In absence of an answer of David Arno, who first emitted the hypothese, here a summary of the findings.
It appears that the first programming language that offered underscores as digit separator in numeric literals was Ada. No evidence of a prior use in another language was found.
Its use in Ada & historical evidence
In the paper *The rationale of the design of the Ada programming language, published in June 1979 by Ada lead designer Jean Ichbiah et al., the feature is justified page 2-3:
The underscore is permitted within a number to break up long sequences of digits, a requirement that has long been recognized by printers.

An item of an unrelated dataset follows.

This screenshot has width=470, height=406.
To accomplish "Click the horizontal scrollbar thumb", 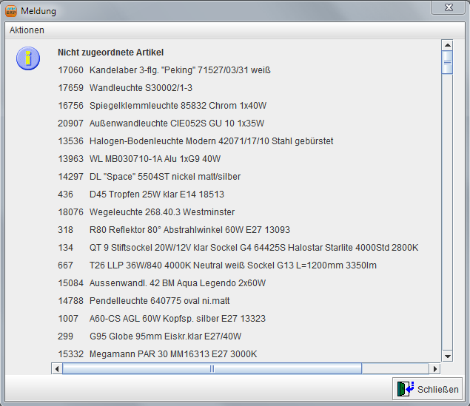I will (x=212, y=368).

This is an original proposal of Ichbiah and his team since there is no such explicit requirement about literals in the Steelman requirements published in 1978 by the DoD. But the feature addresses the readability needs for maintenance (requirement 1C).
The feature is included in the grammar of the first proposed Ada standard, published in July 1980 (section 2.4.1).
Use in other language
After some hours of intensive research, I have found no evidence of prior usage of this feature in any other language:
A (very) critical review of Ada programming language, Hidden costs in Ada by David A. Bennett, Brent D. Kornman and R. Wilson, published in May 1982, criticised this feature as an unnecessary luxury that would
The increased visibility of a number resulting from use of this technique does not seem to be worth the cost of learning the rule or scanning for it. (...) the use of underscores in digit strings is unnecessarily inconsistent with their use in identifiers, adding gratuitous complexity to the language." (sic!)
other more recent extensive analysis didn't find prior usage: for example this article here mentions Ada and Perl as forerunners. But Perl appeared only in 1987 and it is not clear if that language had already the feature at that time. Another analysis by the Python designers also cite as oldest language providing this feature Ada.
It's not scientific evidence, but Wikipedia mentions 12 languages that now have this feature, to which you could add Fortran that accepts whitespaces as digit separators and C++14 that uses apostrophes for the same purpose.
Of course, it is not impossible that older usage existed before Ada (e.g. in less popular languages), but no evidence could be found.